One of the treatments is using blue light with aminolevulinic acid for the treatment of actinic keratosis. This is not a U.S. FDA-approved treatment for acne vulgaris.
The production of the hormone melatonin, a sleep regulator, is inhibited by light and permitted by darkness as registered by photosensitive ganglion cells in the retina. To some degree, the reverse is true for serotonin, which has been linked to mood disorders. Hence, for the purpose of manipulating melatonin levels or timing, light boxes providing very specific types of artificial illumination to the retina of the eye are effective.

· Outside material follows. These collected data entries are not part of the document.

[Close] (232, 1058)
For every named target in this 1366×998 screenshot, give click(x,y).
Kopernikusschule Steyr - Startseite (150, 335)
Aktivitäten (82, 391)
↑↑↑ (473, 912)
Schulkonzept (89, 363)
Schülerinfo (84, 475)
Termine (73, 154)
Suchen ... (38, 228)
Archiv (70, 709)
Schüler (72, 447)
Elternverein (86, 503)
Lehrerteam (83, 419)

Light therapy uses either a light box which emits up to 10,000 lux of light at a specified distance, much brighter than a customary lamp, or a lower intensity of specific wavelengths of light from the blue (460 nm) to the green (525 nm) areas of the visible spectrum. A 1995 study showed that green light therapy at doses of 350 lux produces melatonin suppression and phase shifts equivalent to 10,000 lux white light therapy, but another study published in May 2010 suggests that the blue light often used for SAD treatment should perhaps be replaced by green or white illumination, because of a possible involvement of the cones in melatonin suppression.
Risks and Complications
Ultraviolet light causes progressive damage to human skin and erythema even from small doses. This is mediated by genetic damage, collagen damage, as well as destruction of vitamin A and vitamin C in the skin and free radical generation. Ultraviolet light is also known to be a factor in formation of cataracts. Ultraviolet radiation exposure is strongly linked to incidence of skin cancer.

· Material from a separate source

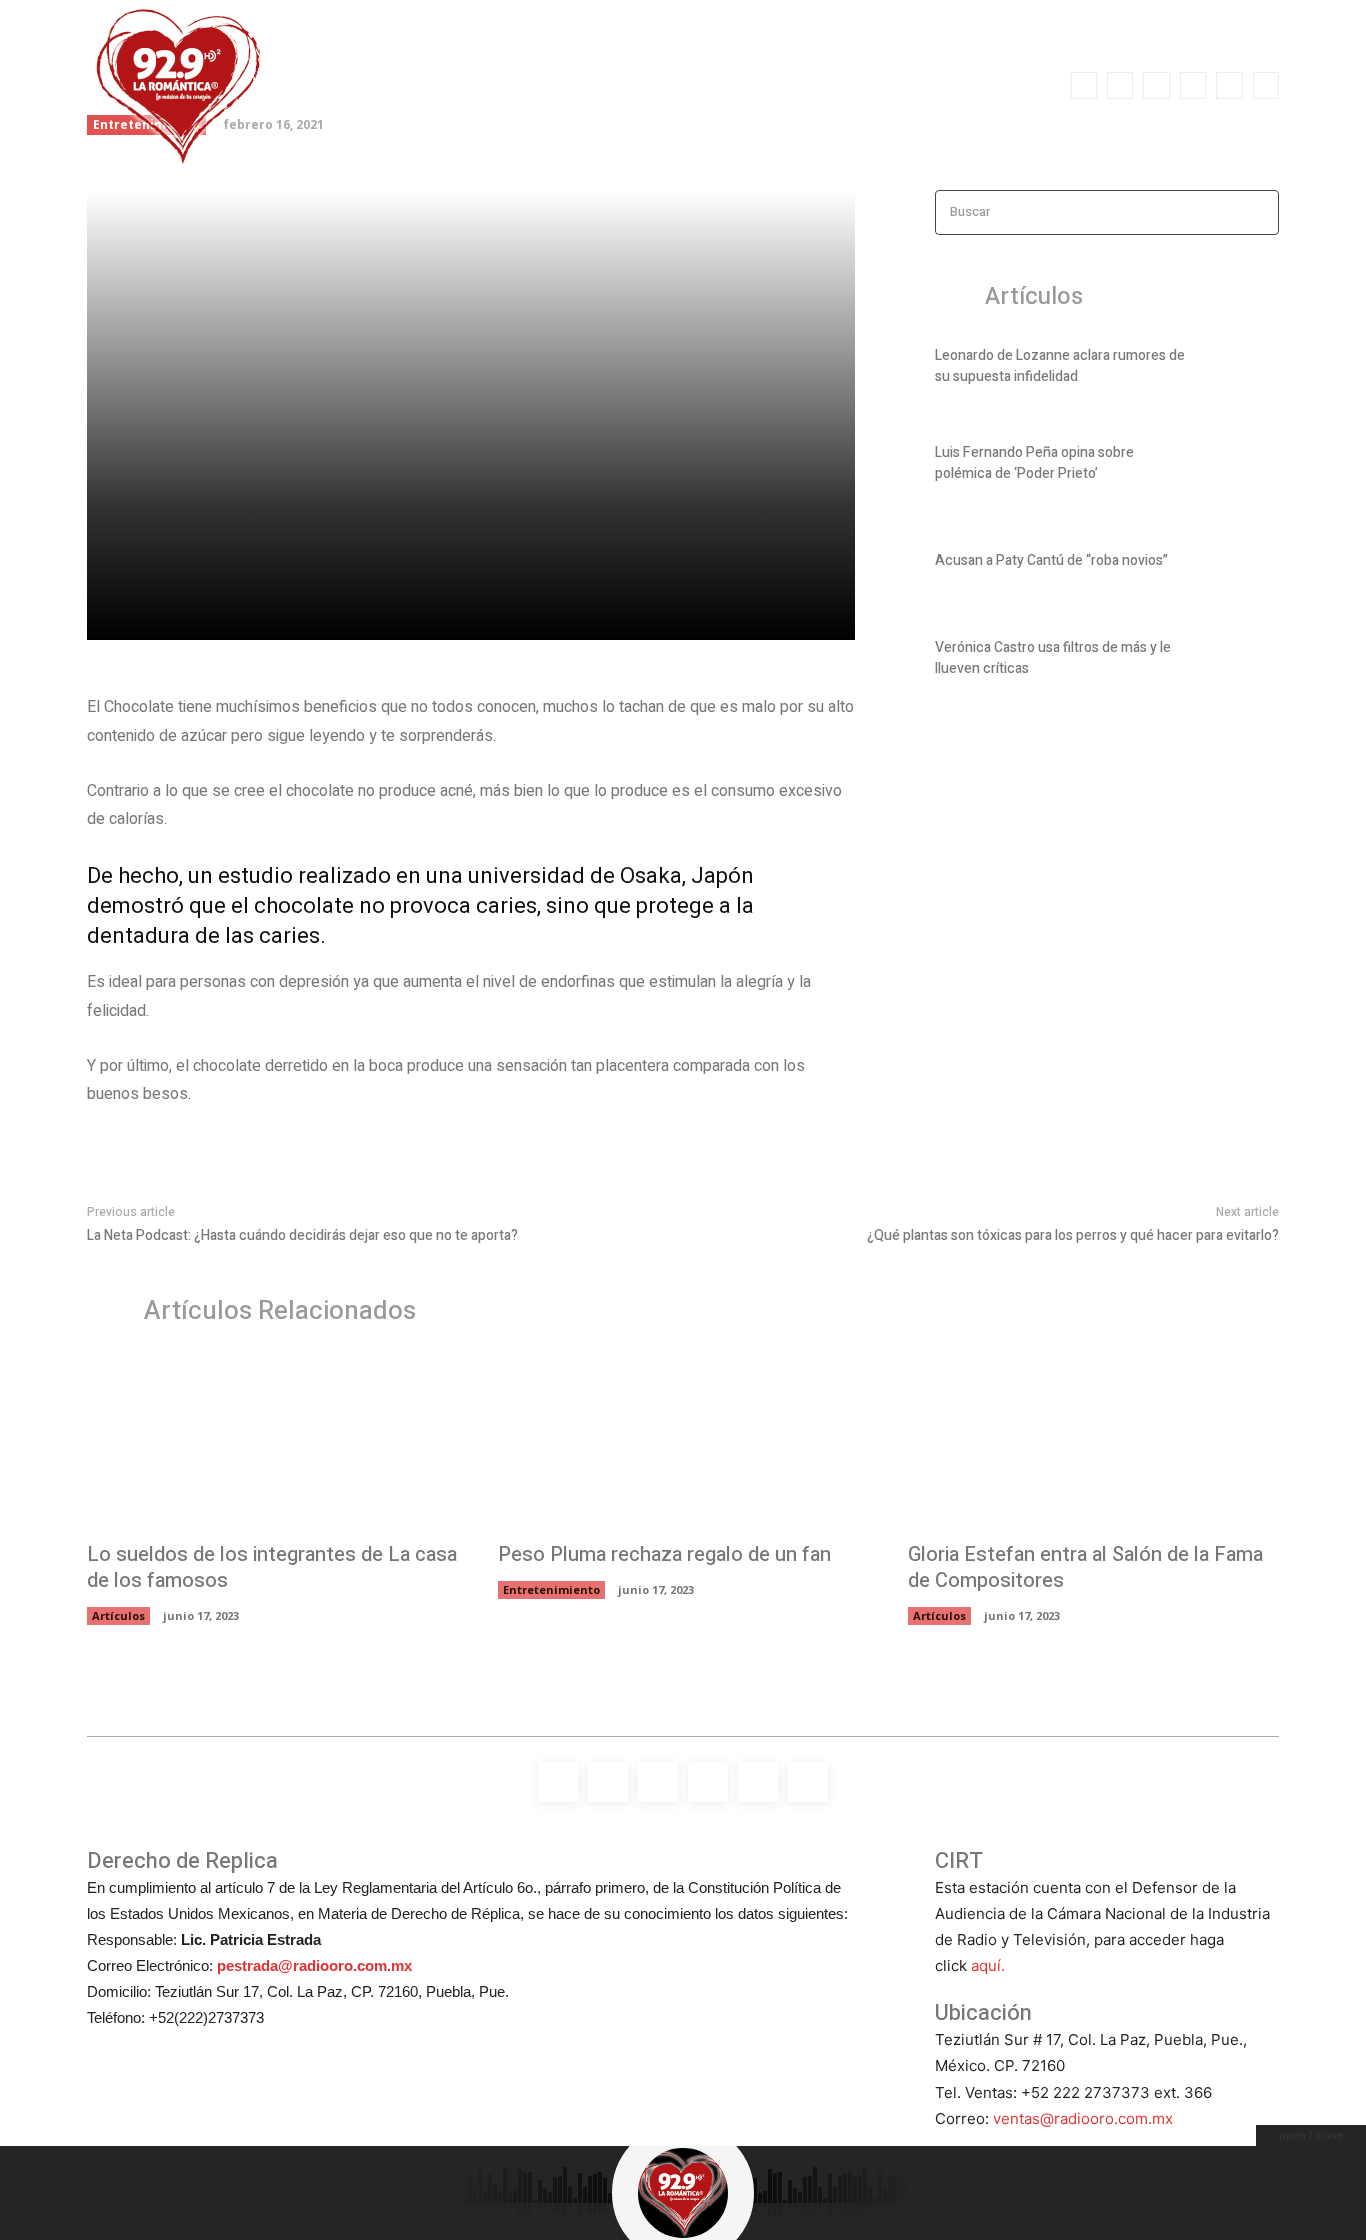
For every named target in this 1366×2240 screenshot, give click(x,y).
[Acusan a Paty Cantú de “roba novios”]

Optical radiation of any kind with enough intensity can cause damage to the eyes and skin including photoconjunctivitis and photokeratitis. Researchers have questioned whether limiting blue light exposure could reduce the risk of age-related macular degeneration. According to the American Academy of Ophthalmology, there is no scientific evidence showing that exposure to blue light emitting devices result in eye damage. According to Harriet Hall, blue light exposure is reported to suppress the production of melatonin, which affects our body’s circadian rhythm and can decrease sleep quality. It is reported that bright light therapy may activate the production of reproductive hormones, such as testosterone, luteinizing hormone, follicle-stimulating hormone, and estradiol.
Modern phototherapy lamps used in the treatment of seasonal affective disorder and sleep disorders either filter out or do not emit ultraviolet light and are considered safe and effective for the intended purpose, as long as photosensitising drugs are not being taken at the same time and in the absence of any existing eye conditions. Light therapy is a mood altering treatment, and just as with drug treatments, there is a possibility of triggering a manic state from a depressive state, causing anxiety and other side effects. While these side effects are usually controllable, it is recommended that patients undertake light therapy under the supervision of an experienced clinician, rather than attempting to self-medicate.
Contraindications to light therapy for seasonal affective disorder include conditions that might render the eyes more vulnerable to phototoxicity, tendency toward mania, photosensitive skin conditions, or use of a photosensitising herb (such as St. John’s wort) or medication. Patients with porphyria should avoid most forms of light therapy. Patients on certain drugs such as methotrexate or chloroquine should use caution with light therapy as there is a chance that these drugs could cause porphyria.
Side effects of light therapy for sleep phase disorders include jumpiness or jitteriness, headache, eye irritation and nausea. Some non-depressive physical complaints, such as poor vision and skin rash or irritation, may improve with light therapy.